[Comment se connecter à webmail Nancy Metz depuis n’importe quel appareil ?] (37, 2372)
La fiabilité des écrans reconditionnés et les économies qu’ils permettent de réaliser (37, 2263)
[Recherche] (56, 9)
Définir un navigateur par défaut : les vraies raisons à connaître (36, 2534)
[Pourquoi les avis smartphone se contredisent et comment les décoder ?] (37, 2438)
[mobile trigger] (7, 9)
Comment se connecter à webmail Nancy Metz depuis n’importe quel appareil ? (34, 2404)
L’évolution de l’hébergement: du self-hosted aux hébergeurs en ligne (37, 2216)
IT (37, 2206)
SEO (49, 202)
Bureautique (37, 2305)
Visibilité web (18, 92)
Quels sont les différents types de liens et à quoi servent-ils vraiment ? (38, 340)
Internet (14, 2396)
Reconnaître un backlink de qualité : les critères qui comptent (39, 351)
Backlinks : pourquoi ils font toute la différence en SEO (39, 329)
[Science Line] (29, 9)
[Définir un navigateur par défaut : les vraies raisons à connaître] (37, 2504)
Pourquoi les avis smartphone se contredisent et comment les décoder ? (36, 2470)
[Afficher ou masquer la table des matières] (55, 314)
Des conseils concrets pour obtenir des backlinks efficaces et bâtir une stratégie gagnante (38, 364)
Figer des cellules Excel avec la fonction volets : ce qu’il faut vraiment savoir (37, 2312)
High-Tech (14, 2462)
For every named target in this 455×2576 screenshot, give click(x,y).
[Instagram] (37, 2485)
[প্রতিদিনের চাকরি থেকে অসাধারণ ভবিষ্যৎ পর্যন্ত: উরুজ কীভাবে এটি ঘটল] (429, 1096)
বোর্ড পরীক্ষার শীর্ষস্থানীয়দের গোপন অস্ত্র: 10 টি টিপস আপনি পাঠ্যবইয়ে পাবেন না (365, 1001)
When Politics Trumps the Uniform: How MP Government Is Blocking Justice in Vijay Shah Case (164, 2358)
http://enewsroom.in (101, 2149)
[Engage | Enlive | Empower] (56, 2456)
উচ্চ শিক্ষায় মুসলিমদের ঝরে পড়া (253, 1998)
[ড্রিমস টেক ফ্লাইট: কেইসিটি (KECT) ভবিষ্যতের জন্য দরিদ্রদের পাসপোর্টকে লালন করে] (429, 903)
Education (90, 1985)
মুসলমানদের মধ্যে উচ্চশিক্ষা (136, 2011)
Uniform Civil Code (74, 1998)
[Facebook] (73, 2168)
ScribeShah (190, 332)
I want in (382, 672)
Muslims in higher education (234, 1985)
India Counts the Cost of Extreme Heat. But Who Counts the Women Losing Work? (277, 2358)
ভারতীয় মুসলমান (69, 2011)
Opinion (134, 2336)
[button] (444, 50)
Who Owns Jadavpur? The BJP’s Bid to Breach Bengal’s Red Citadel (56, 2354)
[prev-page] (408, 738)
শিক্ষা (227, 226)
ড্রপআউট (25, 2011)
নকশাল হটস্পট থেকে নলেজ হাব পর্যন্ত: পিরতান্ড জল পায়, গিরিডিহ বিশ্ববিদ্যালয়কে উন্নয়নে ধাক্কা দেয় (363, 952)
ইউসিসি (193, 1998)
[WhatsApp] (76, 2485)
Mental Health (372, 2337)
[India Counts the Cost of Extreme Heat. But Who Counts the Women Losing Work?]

◇ ◇ ◇ ◇ ◇ ◇ ◇

> [Exercise instructions]:
What is needed is a verbatim copy of every line in the records above from the one containing "Bureautique (37, 2305)" down to the one containing "[Définir un navigateur", both included, and nothing more.

> [Exercise solution]:
Bureautique (37, 2305)
Visibilité web (18, 92)
Quels sont les différents types de liens et à quoi servent-ils vraiment ? (38, 340)
Internet (14, 2396)
Reconnaître un backlink de qualité : les critères qui comptent (39, 351)
Backlinks : pourquoi ils font toute la différence en SEO (39, 329)
[Science Line] (29, 9)
[Définir un navigateur par défaut : les vraies raisons à connaître] (37, 2504)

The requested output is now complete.